11 Novembre 2016, di Alessandra Caparello

MILANO (WSI) – Utile netto in calo del 13,55% a 32,5 milioni per Ubi banca nel terzo trimestre 2016 rispetto ad un anno fa.

Secondo la banca nel risultato dello scorso anno era incluso un contributo allo schema di garanzia dei depositi inferiore di circa 10 milioni.

Perciò la trimestrale, secondo quanto rende noto l’istituto di credito, “è da considerare in miglioramento anno su anno, coerente con le attese del piano industriale”, anche perchè si riduce la perdita nei primi nove mesi, pari a 754,5 milioni dopo il rosso da 787 milioni registrato nella semestrale. Inoltre, migliora la solidità patrimoniale: il CET 1 ratio “phased in” al 30 settembre 2016 risulta pari all’11,68% rispetto all’11,43% di giugno 2016; il CET1 stimato a regime è pari all’11,28% rispetto all’11,02% di giugno 2016.

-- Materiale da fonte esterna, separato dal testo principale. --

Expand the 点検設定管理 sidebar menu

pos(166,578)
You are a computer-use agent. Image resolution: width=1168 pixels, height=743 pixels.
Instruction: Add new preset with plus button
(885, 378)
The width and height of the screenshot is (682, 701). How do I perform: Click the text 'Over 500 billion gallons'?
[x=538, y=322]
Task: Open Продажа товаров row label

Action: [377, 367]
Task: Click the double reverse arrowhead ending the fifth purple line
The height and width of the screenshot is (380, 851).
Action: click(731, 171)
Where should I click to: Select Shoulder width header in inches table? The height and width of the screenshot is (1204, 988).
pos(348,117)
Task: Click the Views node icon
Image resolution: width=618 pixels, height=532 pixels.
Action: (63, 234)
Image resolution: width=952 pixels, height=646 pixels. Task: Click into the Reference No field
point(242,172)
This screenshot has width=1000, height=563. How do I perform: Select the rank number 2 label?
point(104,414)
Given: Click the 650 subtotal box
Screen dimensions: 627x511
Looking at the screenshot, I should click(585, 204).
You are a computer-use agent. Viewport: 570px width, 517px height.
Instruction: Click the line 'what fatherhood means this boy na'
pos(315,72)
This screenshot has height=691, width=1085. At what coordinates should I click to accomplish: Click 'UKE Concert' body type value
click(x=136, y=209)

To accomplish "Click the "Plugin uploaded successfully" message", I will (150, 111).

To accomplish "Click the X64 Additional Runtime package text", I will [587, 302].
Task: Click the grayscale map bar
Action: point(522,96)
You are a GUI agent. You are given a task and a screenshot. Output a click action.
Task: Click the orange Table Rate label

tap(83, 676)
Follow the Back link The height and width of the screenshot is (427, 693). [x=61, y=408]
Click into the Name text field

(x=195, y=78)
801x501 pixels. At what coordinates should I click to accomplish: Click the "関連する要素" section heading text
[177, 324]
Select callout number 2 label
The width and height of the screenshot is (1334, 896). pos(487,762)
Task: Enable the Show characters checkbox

Così ha commentato i risultati sia trimestrali che dei primi nove mesi del gruppo Victor Massiah, Ad di Ubi Banca

“Abbiamo un buon ritorno all’utile nel terzo trimestre; in particolare migliora nettamente la qualità del credito, sia perché abbiamo un portafoglio complessivo molto meno rischioso e che genera dei passaggi da “bonis” a crediti problematici che sono un terzo di quelli che erano nei momenti di picco della crisi”.

Massiah prosegue sottolineando che :

“C’è una buona tenuta della componente commissioni, dove continuiamo ad avere ancora dei margini di miglioramento sono evidentemente gli impieghi e il margine di interesse, perché abbiamo ancora una situazione “piatta” sulla crescita degli impieghi e un margine di interesse che continua a soffrire del livello di tassi molto basso e della “guerra dei prezzi”. Infine resta molto buono il controllo dei costi. Quindi complessivamente una trimestrale in miglioramento, una trimestrale che è coerente con quelle che erano, nel complesso, le aspettative del piano, dove sul lato ricavi le commissioni vanno nel senso di compensare il minor margine di interesse mentre i costi e il costo del rischio sono perfettamente allineati con le aspettative”.